# ember-rl
[](https://crates.io/crates/ember-rl)
[](https://docs.rs/ember-rl)
[](https://github.com/vidarrio/ember-rl/actions/workflows/ci.yml)
Algorithm implementations for the Rust RL ecosystem, powered by [Burn](https://burn.dev).
`ember-rl` provides ready-to-use RL algorithms that work with any environment
implementing [`rl-traits`](https://crates.io/crates/rl-traits). It handles the
neural networks, replay buffers, and training loops — you bring the environment.
## Ecosystem
| [`rl-traits`](https://crates.io/crates/rl-traits) | Shared traits and types |
| **ember-rl** | Algorithm implementations (DQN, PPO, SAC) using Burn (this crate) |
| `bevy-gym` *(planned)* | Bevy ECS plugin for visualising and parallelising environments |
## Algorithms
| DQN | Stable |
| PPO | Planned |
| SAC | Planned |
## Usage
Add to `Cargo.toml`:
```toml
[dependencies]
ember-rl = "*"
burn = { version = "0.20.1", features = ["ndarray", "autodiff"] }
```
### DQN on a custom environment
```rust
use burn::backend::{Autodiff, NdArray};
use ember_rl::{
algorithms::dqn::{DqnAgent, DqnConfig},
encoding::{UsizeActionMapper, VecEncoder},
training::DqnRunner,
};
type B = Autodiff<NdArray>;
let config = DqnConfig::default();
let agent = DqnAgent::<MyEnv, _, _, B>::new(
VecEncoder::new(obs_size),
UsizeActionMapper::new(num_actions),
config,
Default::default(), // device
42, // seed
);
let mut runner = DqnRunner::new(MyEnv::new(), agent, 0);
for step in runner.steps().take(100_000) {
if step.episode_done {
println!("ep {} reward {:.1} ε {:.3}",
step.episode, step.episode_reward, step.epsilon);
}
}
```
The runner exposes training as an infinite iterator. Use `.take(n)` to cap steps,
or `break` on a solved condition — no callbacks, no inversion of control.

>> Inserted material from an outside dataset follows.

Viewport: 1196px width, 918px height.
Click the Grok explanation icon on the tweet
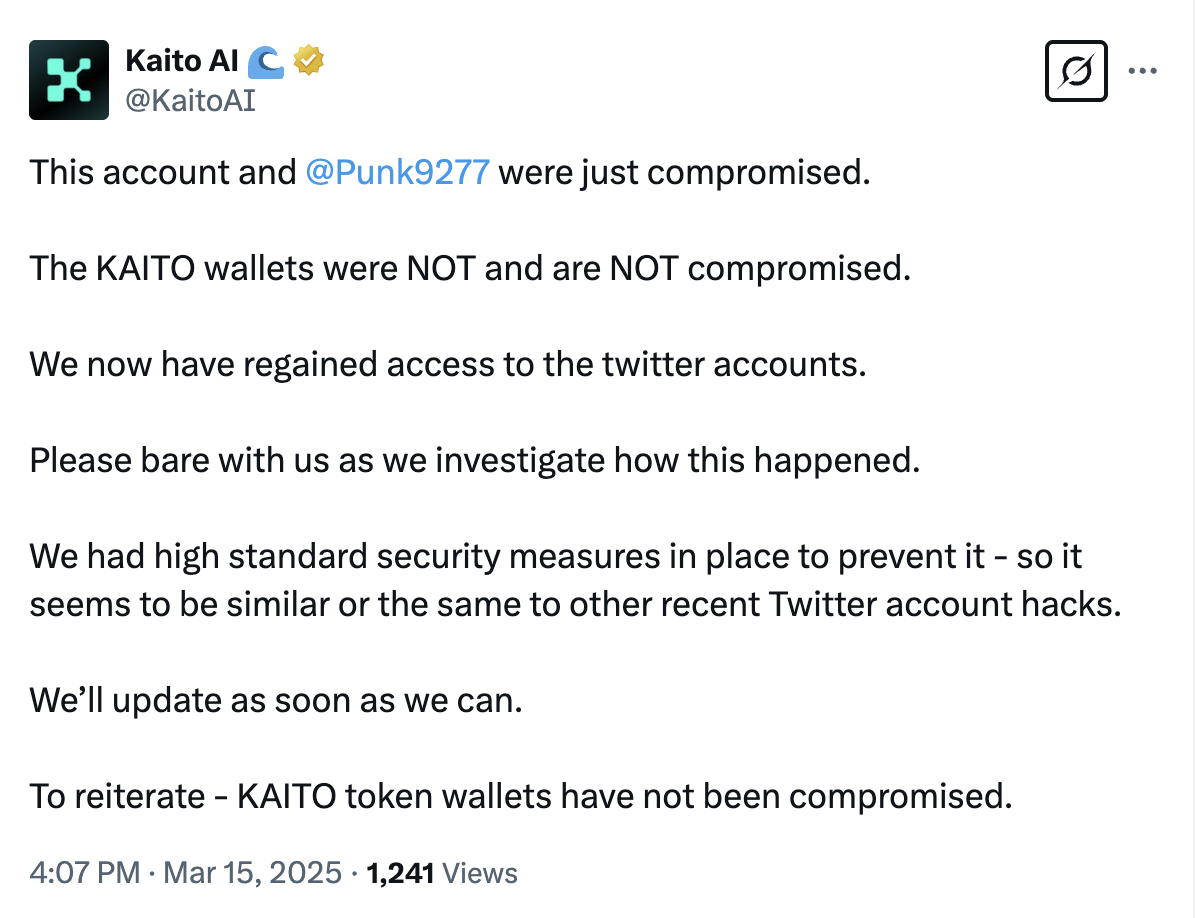[x=1076, y=71]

### Implementing `ObservationEncoder`
`ember-rl` bridges the generic `rl-traits` world to Burn tensors through two
traits you implement for your observation and action types:
```rust
use ember_rl::encoding::{ObservationEncoder, DiscreteActionMapper};
// Encode a Vec<f32> observation into a 1-D Burn tensor
struct MyEncoder;
impl<B: Backend> ObservationEncoder<Vec<f32>, B> for MyEncoder {
fn obs_size(&self) -> usize { 4 }
fn encode(&self, obs: &Vec<f32>, device: &B::Device) -> Tensor<B, 1> {
Tensor::from_floats(obs.as_slice(), device)
}
}
// Map between usize action indices and your Action type
struct MyMapper;
impl DiscreteActionMapper<MyAction> for MyMapper {
fn num_actions(&self) -> usize { 2 }
fn to_index(&self, action: &MyAction) -> usize { /* ... */ }
fn from_index(&self, index: usize) -> MyAction { /* ... */ }
}
```
Built-in `VecEncoder` and `UsizeActionMapper` cover the common `Vec<f32>` /
`usize` case without any boilerplate.
## Reference environments
Enable with `--features envs`:
```toml
ember-rl = { version = "*", features = ["envs"] }
```
| `CartPole-v1` | Classic balance task matching the Gymnasium spec |
## Running the CartPole example
```
cargo run --example cartpole --features envs --release
```
Expected output: the agent reaches a reward of 500 (episode solved) within
a few hundred episodes.
## DQN notes
- **Two separate RNGs.** The runner drives ε-greedy exploration; the agent
drives buffer sampling. These are intentionally decoupled — sharing a single
RNG causes subtle learning instability.
- **`DqnConfig::default()`** uses conservative general-purpose hyperparameters.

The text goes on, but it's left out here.